Now, you may have heard about how Artificial Intelligence (“AI”), specifically Machine Learning (“ML”), is going to be able to identify the problems that the humans haven’t previously. ML is great for finding patterns in data, whether they be what we’re specifically looking for, or exceptions. The problem is there’s no emotion in raw data. And Yes, AI has an area focused on “sentiment analysis”, but that is heavily reliant on the quality of the data and often misses things like cultural context and sarcasm. So, algorithms and large data sets (a.k.a. Big Data) won’t always get us the solution to our individual challenge; the commoditised version of this is known as “mass personalisation” (sounds like a contradiction to me).
How a Human Helped Me
So, let me tell you about an experience I had the other day – I had an issue with my internet connection, so I thought about whether or not I wanted to lose hours of my life and make a support call. After considering all my options I concluded I had no other choice. Given the size of my ISP, I assumed I would have to go through a myriad of choices on the interactive voice response system, before being put on hold for an hour and hopefully finally get to talk to a human. So, I dialed the number and switched on the kettle thinking I had plenty of time to kill before I had to engage with someone. Low and behold, my call was picked up by a human in less than a minute. What was even better was that human, Marco, solved my relatively complex problem in less than a handful of minutes and not only that, rewarded my long tenure as a customer by sending me out a brand-new modem that supports dual-band wifi, at no extra charge! So now I’m enjoying double speed wifi and a working system because a human made an intuitive call and decided to reward a long-standing customer. The result is I am now feeling particularly happy with TPG, who up until that point I had assumed would treat me like a number. Thank you to Marco at TPG.

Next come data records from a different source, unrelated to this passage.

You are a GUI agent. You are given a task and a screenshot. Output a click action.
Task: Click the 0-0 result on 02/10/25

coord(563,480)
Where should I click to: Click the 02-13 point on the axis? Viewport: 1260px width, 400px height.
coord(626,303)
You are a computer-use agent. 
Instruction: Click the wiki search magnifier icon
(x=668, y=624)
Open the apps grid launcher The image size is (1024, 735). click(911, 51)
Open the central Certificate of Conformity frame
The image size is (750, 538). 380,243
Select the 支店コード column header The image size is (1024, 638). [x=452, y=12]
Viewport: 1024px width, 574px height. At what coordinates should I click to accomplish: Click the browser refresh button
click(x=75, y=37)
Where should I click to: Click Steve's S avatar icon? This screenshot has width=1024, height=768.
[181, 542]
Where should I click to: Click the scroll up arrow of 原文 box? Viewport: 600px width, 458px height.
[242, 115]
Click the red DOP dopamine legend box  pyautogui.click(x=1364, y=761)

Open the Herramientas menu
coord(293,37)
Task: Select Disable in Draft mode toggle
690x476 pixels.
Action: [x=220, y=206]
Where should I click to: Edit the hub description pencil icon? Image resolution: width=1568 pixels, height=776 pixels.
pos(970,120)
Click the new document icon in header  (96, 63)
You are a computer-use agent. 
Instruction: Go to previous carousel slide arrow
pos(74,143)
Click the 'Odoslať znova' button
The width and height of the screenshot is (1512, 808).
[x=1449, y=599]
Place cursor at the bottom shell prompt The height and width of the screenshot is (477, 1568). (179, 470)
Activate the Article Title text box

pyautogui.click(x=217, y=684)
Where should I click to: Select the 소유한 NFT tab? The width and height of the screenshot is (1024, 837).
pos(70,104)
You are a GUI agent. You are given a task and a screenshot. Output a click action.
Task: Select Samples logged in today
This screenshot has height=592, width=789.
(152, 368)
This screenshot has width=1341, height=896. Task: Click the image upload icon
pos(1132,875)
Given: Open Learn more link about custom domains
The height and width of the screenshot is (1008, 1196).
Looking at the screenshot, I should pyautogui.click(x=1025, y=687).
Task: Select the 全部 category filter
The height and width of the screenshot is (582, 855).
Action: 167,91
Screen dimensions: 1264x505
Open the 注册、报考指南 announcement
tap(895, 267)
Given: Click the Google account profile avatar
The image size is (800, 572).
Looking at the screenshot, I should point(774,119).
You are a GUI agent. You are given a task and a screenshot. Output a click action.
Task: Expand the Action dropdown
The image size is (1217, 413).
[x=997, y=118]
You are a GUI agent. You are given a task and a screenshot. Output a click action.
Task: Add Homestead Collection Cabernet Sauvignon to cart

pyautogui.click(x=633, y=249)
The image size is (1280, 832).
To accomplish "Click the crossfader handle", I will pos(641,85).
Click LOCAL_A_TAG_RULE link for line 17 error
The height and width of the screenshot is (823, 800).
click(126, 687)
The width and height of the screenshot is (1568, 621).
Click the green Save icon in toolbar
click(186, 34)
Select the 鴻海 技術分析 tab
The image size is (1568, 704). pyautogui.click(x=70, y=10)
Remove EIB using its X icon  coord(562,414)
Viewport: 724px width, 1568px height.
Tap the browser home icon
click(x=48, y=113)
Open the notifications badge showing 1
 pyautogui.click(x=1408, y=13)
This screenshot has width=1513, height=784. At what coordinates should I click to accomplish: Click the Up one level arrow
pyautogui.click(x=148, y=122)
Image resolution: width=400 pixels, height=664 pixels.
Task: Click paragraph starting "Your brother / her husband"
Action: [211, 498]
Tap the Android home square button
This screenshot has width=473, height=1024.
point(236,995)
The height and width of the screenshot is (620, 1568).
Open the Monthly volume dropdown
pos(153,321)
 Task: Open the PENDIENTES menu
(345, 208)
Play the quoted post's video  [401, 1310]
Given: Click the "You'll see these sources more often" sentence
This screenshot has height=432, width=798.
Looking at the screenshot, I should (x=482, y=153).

Do it Right the First Time
So, using machines and lower-cost humans (who often work from a series of scripts) may create savings at certain times, but often they cause the exact opposite outcome. There is definitely a time and a place for it, but humans are also needed in servicing humans too. There’s no substitute for a knowledgeable, experienced human, who speaks the same language as you, (and as well as you do, ideally). Or put more simply, if something is done right the first time, it ends up being much cheaper than being corrected multiple times; and I don’t just mean in terms of direct costs. Think about the costs associated with lateness, re-work and most importantly, brand costs.
Ultimately, even if machines can behave like humans, I don’t want to be tricked into thinking I’m dealing with a human when I’m not, and nor do I want to create a “connection” with a machine. It’s important that only the commoditisable is automated, while the value-add is also catered for (by humans). To me, there’s plenty of jobs in the future job market for humans because, at crucial times, I Want To Talk to a Human!
Note: no machines were destroyed in the making of this article.